The playbook addresses which best practices to apply when breached and conducting incident response measures, including the collection and removal of relevant artifacts, logs and data, and how to avoid residual issues that could result in additional compromises once the incident is closed.
“The incident response process requires a variety of technical approaches to uncover malicious activity,” the bulletin stated.
Among other measures, the nations recommended that cybersecurity responders consider conducting the following activities in a response:
- Indicators of Compromise (IOC) Search – Collect known-bad indicators of compromise from a broad variety of sources, and search for those indicators in network and host artifacts. Assess results for further indications of malicious activity to eliminate false positives.

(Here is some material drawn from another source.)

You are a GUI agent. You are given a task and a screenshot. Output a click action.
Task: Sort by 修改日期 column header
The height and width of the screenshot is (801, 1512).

- Frequency Analysis – Leverage large datasets to calculate normal traffic patterns in both network and host systems. Use these predictive algorithms to identify activity that is inconsistent with normal patterns. Variables often considered include timing, source location, destination location, port utilization, protocol adherence, file location, integrity via hash, file size, naming convention and other attributes.
- Pattern Analysis – Analyze data to identify repeating patterns that are indicative of either automated mechanisms (e.g., malware, scripts) or routine human threat actor activity. Filter out the data containing normal activity and evaluate the remaining data to identify suspicious or malicious activity.
- Anomaly Detection – Conduct an analyst review (based on the team’s knowledge of, and experience with, system administration) of collected artifacts to identify errors. Review unique values for various datasets and research associated data, where appropriate, to find any anomalous activity that could be indicative of threat actor activity.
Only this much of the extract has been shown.